• [How to complete this task]:
Provide again, from the entries below, every line from the one containing "Flere produkter (683, 166)" through the one containing "webshop@bcompany.dk (539, 1095)", exactly as written, and no other line.

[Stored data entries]
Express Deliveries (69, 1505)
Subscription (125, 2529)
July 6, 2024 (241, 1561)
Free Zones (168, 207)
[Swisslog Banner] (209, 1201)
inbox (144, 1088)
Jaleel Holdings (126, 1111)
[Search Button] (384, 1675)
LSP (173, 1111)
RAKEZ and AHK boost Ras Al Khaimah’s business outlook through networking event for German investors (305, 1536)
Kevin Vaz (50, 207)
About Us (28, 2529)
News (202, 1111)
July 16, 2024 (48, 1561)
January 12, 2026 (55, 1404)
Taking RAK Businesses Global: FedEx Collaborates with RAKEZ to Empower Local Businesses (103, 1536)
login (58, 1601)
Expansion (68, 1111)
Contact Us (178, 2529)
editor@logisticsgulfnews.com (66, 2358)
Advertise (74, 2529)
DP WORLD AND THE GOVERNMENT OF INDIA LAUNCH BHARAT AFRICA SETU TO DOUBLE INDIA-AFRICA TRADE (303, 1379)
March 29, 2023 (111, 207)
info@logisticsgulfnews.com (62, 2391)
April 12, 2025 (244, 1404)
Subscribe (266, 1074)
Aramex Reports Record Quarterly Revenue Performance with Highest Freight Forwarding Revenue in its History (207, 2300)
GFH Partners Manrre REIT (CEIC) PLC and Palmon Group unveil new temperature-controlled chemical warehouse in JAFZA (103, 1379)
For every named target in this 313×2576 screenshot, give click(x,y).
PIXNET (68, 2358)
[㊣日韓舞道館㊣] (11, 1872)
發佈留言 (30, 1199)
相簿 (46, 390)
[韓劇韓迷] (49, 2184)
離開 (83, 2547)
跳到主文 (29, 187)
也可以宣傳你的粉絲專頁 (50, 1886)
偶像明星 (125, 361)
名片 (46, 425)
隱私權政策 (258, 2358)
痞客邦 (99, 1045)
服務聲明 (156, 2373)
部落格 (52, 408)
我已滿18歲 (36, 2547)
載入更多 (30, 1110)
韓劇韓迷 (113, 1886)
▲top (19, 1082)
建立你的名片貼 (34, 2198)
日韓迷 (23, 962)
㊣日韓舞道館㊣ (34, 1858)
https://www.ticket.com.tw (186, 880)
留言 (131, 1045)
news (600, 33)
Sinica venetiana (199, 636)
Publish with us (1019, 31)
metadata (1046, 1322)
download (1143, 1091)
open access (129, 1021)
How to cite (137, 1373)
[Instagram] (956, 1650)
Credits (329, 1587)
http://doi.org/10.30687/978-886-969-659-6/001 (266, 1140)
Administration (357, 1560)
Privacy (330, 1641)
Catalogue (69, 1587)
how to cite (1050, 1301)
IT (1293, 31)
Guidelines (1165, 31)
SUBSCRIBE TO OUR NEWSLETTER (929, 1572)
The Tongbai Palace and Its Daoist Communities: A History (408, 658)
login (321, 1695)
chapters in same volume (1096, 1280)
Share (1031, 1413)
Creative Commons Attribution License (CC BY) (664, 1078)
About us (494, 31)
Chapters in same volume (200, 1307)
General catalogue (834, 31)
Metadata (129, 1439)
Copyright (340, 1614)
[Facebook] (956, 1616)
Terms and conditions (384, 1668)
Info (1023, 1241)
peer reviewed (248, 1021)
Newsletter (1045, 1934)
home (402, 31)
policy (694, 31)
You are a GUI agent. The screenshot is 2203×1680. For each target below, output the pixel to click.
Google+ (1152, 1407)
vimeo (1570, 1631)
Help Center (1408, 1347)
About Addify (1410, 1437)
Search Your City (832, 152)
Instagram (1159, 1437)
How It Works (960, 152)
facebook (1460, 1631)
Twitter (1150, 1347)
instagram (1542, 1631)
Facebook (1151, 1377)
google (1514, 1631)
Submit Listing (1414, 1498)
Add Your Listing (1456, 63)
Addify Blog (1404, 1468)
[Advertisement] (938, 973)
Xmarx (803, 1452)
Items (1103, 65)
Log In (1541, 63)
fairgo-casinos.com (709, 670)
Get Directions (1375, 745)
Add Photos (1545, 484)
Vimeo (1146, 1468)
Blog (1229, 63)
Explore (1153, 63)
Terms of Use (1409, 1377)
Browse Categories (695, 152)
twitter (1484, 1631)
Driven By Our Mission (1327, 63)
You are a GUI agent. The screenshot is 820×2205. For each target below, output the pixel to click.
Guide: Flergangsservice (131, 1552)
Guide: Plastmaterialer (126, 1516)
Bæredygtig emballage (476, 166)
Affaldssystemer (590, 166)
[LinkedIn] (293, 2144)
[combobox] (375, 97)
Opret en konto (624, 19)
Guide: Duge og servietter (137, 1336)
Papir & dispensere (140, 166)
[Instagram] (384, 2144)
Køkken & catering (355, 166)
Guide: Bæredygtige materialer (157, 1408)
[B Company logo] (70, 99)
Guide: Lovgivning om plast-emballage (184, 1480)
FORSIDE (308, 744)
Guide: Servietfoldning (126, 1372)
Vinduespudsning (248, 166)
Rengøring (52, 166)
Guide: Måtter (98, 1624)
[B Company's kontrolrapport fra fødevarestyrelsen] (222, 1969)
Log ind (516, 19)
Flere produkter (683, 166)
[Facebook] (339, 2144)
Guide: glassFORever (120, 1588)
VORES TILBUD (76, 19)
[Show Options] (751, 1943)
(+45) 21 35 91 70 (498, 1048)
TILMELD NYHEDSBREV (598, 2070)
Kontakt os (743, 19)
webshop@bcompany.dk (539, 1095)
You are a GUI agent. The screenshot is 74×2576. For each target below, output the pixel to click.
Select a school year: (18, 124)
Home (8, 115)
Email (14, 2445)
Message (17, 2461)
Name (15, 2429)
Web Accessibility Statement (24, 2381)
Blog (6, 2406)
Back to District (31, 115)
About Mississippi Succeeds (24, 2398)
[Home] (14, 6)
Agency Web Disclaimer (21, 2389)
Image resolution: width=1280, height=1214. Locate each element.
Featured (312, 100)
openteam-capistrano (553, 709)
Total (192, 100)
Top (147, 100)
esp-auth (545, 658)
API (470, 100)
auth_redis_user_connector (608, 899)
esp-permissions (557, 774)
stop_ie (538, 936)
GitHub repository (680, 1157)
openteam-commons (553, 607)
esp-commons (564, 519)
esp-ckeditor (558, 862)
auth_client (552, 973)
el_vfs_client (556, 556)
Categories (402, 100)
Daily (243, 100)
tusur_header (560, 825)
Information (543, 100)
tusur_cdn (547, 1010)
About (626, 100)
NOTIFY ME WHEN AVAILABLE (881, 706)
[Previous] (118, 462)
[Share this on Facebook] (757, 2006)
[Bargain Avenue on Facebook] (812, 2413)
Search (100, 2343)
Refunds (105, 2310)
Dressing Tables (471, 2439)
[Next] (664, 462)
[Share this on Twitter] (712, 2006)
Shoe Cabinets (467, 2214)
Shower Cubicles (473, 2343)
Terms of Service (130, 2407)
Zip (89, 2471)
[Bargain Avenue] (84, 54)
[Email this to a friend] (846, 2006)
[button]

• [Task response]:
Flere produkter (683, 166)
[Facebook] (339, 2144)
Guide: glassFORever (120, 1588)
VORES TILBUD (76, 19)
[Show Options] (751, 1943)
(+45) 21 35 91 70 (498, 1048)
TILMELD NYHEDSBREV (598, 2070)
Kontakt os (743, 19)
webshop@bcompany.dk (539, 1095)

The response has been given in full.